* **The problem**
If a line in the records below contains the word "Consultation", copy it.

* **Entries shown**

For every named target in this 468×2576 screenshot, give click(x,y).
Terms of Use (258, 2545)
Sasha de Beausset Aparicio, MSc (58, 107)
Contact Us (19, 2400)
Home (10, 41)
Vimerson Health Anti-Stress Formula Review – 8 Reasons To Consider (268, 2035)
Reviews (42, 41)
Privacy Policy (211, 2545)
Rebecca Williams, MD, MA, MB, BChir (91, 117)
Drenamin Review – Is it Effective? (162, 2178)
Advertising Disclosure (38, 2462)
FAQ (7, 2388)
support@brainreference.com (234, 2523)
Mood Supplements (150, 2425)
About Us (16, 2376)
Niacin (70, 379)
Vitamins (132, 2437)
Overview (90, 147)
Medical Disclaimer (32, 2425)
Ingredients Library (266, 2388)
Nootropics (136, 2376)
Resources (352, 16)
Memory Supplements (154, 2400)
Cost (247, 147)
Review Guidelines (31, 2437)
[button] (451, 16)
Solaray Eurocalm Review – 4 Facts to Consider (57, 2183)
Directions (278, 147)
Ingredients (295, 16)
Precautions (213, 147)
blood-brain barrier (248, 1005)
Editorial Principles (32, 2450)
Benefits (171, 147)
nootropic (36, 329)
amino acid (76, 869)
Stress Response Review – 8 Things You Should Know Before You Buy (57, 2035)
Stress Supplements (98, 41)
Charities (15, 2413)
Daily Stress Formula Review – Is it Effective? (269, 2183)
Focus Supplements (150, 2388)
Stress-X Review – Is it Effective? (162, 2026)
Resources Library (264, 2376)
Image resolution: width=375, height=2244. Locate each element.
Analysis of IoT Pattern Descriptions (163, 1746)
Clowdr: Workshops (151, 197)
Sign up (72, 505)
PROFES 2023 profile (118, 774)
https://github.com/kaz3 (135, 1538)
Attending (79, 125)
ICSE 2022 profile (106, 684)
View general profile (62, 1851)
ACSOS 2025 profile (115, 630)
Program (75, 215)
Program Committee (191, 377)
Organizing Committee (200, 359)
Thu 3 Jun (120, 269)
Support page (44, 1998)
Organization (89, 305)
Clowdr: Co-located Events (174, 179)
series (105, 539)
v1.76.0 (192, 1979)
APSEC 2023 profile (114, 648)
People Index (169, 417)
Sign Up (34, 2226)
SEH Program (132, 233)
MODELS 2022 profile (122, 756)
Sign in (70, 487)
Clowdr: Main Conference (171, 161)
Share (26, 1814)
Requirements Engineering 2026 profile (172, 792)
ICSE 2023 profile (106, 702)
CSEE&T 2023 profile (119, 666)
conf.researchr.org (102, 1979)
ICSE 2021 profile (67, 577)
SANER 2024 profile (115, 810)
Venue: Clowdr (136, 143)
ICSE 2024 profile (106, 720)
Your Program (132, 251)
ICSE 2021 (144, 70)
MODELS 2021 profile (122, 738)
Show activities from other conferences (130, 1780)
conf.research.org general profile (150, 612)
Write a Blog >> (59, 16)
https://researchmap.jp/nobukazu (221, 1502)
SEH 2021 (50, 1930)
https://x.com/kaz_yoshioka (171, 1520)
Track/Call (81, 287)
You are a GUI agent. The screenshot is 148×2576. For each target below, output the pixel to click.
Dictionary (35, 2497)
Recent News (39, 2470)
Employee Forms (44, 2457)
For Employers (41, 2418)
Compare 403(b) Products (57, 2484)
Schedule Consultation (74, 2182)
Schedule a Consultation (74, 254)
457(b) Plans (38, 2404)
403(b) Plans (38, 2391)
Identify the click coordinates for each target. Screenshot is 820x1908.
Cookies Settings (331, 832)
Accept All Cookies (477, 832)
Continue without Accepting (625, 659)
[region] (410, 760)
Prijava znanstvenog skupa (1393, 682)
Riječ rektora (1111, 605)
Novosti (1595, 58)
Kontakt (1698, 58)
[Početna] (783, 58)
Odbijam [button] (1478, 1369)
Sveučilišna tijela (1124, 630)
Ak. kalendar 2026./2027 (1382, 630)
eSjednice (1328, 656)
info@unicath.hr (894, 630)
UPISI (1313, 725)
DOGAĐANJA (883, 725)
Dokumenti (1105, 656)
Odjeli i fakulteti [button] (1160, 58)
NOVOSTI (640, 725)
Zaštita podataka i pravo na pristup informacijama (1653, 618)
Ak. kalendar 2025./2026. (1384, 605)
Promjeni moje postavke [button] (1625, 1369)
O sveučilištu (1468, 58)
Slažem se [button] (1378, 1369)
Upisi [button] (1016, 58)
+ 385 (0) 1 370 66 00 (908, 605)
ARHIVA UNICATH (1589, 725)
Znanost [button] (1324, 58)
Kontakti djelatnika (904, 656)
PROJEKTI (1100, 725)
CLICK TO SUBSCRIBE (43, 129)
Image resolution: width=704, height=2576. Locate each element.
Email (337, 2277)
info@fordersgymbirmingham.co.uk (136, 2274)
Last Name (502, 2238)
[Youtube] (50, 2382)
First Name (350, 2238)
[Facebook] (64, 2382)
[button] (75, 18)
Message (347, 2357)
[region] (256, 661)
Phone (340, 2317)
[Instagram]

* **Reply**
Schedule Consultation (74, 2182)
Schedule a Consultation (74, 254)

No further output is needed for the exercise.